Joel Kotkin, himself a Boomer, blames the Boomers:

 The screwed generation also enters adulthood loaded down by a mountain of boomer- and senior-incurred debt—debt that spirals ever more out of control. The public debt constitutes a toxic legacy handed over to offspring who will have to pay it off in at least three ways: through higher taxes, less infrastructure and social spending, and, fatefully, the prospect of painfully slow growth for the foreseeable future.

But he also blames them … and the Boomers, again:

Then there is the debt that the millennials have incurred themselves. The average student, according to Forbes, already carries $12,700 in credit-card and other kinds of debt. Student loans have grown consistently over the last few decades to an average of $27,000 each. Nationwide in the U.S., tuition debt is close to $1 trillion.

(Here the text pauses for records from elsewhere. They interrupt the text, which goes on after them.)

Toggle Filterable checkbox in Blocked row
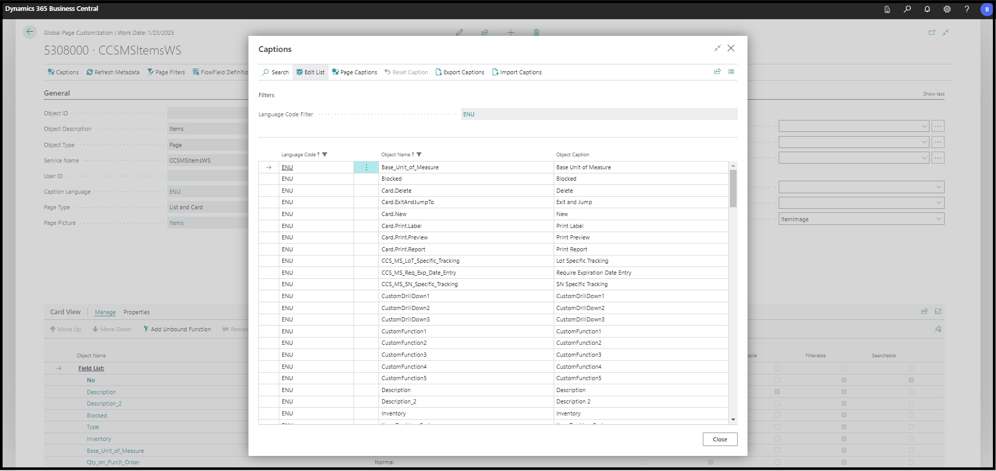Image resolution: width=996 pixels, height=471 pixels. click(844, 415)
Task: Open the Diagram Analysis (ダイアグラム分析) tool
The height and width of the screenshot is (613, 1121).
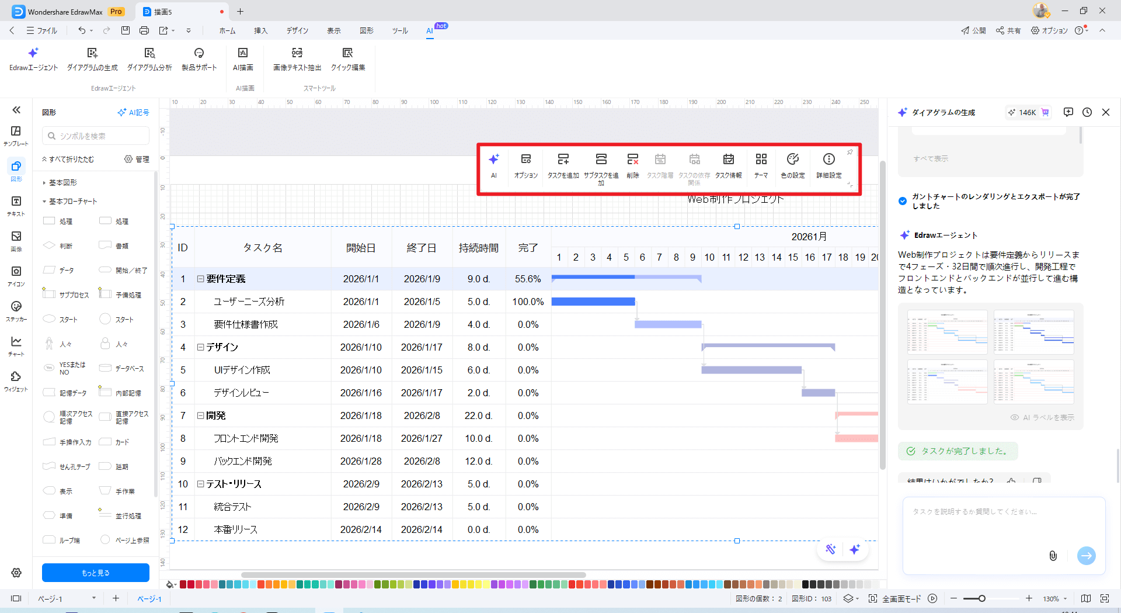Action: pyautogui.click(x=149, y=58)
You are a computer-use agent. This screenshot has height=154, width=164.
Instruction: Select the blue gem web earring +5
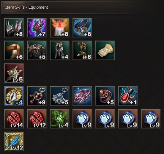point(60,96)
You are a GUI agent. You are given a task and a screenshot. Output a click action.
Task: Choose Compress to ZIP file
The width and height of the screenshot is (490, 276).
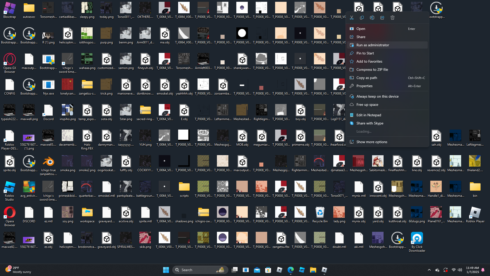[x=372, y=70]
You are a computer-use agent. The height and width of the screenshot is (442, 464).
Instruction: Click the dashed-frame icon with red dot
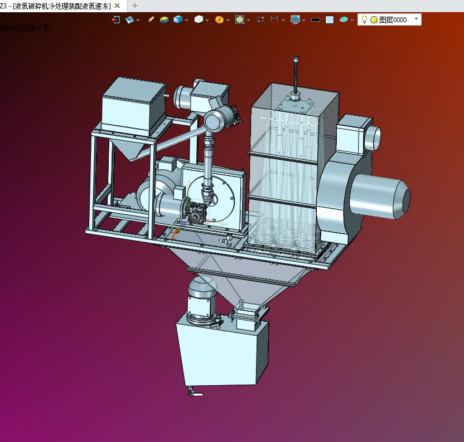(260, 19)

This debt often results from the advice of teachers, largely boomers, that only more education—for which costs have risen at twice the rate of inflation since 2000—could solve the long-term issues of the young. “Our generation decided to go to school and continue into even higher forms of education like master’s and Ph.D. programs, thinking this will give us an edge,” notes Lizzie Guerra, a recent graduate from San Francisco State. “However, we found ourselves incredibly educated but drowning in piles of student loans with a job market that still isn’t hiring.”

An average of $12,700 in credit card debt?! The mind boggles, the sphincter opens…

And finally, says Kotkin, both the Democrats and the Republicans are screwing Millennials:

Republicans want to deport young Latinos while cutting investments, such as roads and skills education, that would benefit younger voters. Democrats, meanwhile, seem determined to mortgage the future with high spending on pensions, predominantly for aging boomers; cascading indebtedness; and economic policies unfriendly to the rapid growth necessary to assure upward mobility for the new generation.

Read the whole thing.  My oldest kid is only six years away from his freshman year at university. I was going to ask you all to buy my forthcoming book so you can send my children to college, but now I think I’ll need to ask you all to do so to add to the Support My Un-and-Underemployed Kids Until They’re 35 Fund.

I shouldn’t joke. This is scary stuff.